> DIRECTIVES:
• A. In the passage about a new romance in the family, retype the section starting with "Had a similar" and going on through "meet us all.".
• B. Answer these from the passage about a new romance in the family:
(i) How old is the father described in the question?
(ii) How long has Auntie Ally been dead?
(iii) Over which holiday weekend did the family gathering take place?
• C. List the parts of the usual family gathering that the passage about a new romance in the family joins with slashes.

Sometimes a question comes in that resonates with my life.

My father (77) has been seeing a woman (44) he met very recently. He says he's falling for her, but my sister and I are having a hard time believing this woman is for real. Is there any way I can convey my confusion about the situation and distrust of this woman without sounding like I just don't want him to be happy?

Had a similar situation the 4th July weekend, when as many of the clan as possible descended for the usual BBQ/party/jam session. My Uncle Steve, who is like a second Dad to me, has started seeing someone now, and about time too. Auntie Ally has been dead nearly 4 years and he has got to be feeling lonely. So he brought his new girlfriend along to meet us all.

I went to school with Steve's new gal. Hell, I dated her briefly at one stage, and that opens up a whole passel of things you really don't want to have to think about while scoffing down burgers and beers.

His kids are horrified and confused and pretty much beseiged me about the whole situation, not something I needed during a party.

> INFORMATION SHOWN:

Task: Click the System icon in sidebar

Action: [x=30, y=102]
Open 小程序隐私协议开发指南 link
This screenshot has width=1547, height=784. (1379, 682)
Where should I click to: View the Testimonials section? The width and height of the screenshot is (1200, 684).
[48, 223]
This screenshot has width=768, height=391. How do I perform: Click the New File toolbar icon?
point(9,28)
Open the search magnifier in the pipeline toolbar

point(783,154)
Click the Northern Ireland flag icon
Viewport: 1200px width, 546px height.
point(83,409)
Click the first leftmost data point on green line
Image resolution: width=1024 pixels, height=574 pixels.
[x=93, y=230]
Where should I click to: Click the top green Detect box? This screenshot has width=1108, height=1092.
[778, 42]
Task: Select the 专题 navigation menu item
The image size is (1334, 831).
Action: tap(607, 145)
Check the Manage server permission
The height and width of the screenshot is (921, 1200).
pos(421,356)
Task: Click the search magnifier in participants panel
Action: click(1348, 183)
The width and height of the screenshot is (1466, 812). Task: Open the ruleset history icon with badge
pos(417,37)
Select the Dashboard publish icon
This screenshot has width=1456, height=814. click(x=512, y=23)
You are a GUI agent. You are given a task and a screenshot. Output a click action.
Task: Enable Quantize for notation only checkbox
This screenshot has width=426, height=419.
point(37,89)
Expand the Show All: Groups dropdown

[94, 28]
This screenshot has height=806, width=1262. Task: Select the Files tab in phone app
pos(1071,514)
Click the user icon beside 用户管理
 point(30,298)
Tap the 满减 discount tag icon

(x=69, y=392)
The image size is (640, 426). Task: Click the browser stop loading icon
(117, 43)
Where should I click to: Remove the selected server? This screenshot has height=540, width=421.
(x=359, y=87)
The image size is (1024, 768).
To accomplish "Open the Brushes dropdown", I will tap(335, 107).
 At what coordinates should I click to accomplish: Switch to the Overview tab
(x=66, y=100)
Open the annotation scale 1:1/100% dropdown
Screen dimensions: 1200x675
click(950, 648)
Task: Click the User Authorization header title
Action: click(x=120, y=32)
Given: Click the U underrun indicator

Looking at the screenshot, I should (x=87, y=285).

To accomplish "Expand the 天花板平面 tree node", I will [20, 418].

> WORKED ANSWERS:
• A.
Had a similar situation the 4th July weekend, when as many of the clan as possible descended for the usual BBQ/party/jam session. My Uncle Steve, who is like a second Dad to me, has started seeing someone now, and about time too. Auntie Ally has been dead nearly 4 years and he has got to be feeling lonely. So he brought his new girlfriend along to meet us all.

• B.
(i) 77
(ii) Nearly 4 years
(iii) The 4th July weekend

• C. BBQ, party, jam session